Non riesco a capirlo. Mi aspettavo, da parte delle associazioni anche ospedaliere, degli articoli a sostegno. Evidentemente è un problema che viene a galla solo quando la donna ne è direttamente interessata. Perché dietro la RU-486, c’è tutta la prevenzione dell’aborto. Facciamo i bigotti contro l’aborto, ma poi non diamo alle donne, alle giovanissime che saranno le mamme di domani, gli strumenti per la procreazione responsabile. Prevenzione significa organizzazione dei consultori, informazione nelle scuole. Questi argomenti sono ancora tabù e non se ne capisce il perché.
  • A proposito di tabù, come si spiega il numero così elevato di obiettori di coscienza?

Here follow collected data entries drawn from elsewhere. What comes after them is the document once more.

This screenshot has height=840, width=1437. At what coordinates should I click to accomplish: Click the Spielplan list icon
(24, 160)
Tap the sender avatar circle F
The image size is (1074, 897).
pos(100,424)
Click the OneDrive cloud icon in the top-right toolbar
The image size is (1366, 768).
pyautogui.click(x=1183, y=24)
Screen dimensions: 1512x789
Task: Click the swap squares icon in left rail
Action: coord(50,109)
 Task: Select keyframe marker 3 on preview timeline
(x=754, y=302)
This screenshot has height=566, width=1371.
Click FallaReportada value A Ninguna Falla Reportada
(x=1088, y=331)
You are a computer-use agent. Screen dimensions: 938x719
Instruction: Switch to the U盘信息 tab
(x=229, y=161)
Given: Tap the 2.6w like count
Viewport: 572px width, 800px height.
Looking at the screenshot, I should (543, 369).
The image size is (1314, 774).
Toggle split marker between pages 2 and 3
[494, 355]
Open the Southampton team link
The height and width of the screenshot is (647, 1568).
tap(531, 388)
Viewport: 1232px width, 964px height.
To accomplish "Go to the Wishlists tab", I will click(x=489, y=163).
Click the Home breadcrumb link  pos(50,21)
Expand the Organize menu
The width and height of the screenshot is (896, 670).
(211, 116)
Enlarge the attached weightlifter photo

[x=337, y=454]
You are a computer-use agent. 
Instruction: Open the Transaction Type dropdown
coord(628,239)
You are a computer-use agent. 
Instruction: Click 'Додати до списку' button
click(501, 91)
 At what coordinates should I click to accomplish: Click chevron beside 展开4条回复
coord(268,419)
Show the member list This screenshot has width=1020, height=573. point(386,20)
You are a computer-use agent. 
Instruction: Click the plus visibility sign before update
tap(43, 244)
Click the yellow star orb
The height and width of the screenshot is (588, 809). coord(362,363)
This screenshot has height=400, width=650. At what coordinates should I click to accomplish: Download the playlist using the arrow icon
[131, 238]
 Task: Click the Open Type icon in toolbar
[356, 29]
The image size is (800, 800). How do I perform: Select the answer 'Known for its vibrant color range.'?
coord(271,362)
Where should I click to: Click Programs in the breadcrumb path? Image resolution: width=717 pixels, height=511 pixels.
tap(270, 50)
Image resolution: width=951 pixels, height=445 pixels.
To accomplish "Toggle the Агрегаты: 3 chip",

Diciamo che in parte l’obiezione di coscienza è un non volersi caricare di problemi, perché il sottoscritto non percepisce un centesimo di euro in più rispetto agli altri colleghi, con un impegno però notevole; io comunque mi devo occupare di organizzare il servizio di interruzione, organizzare le sedute con gli anestesisti non obiettori. Un buon cinquanta per cento dei colleghi risponde dicendo “ma chi me lo fa fare”, dichiarando l’obiezione che poi però decade con estrema facilità. Molti colleghi vengono da me dicendo “mi fai l’interruzione di gravidanza per questa paziente, per la mia amica o per la mia parente?”. Io confermo di non dichiararmi mai obiettore di coscienza perché è un mio principio. Andrò avanti fin quando potrò.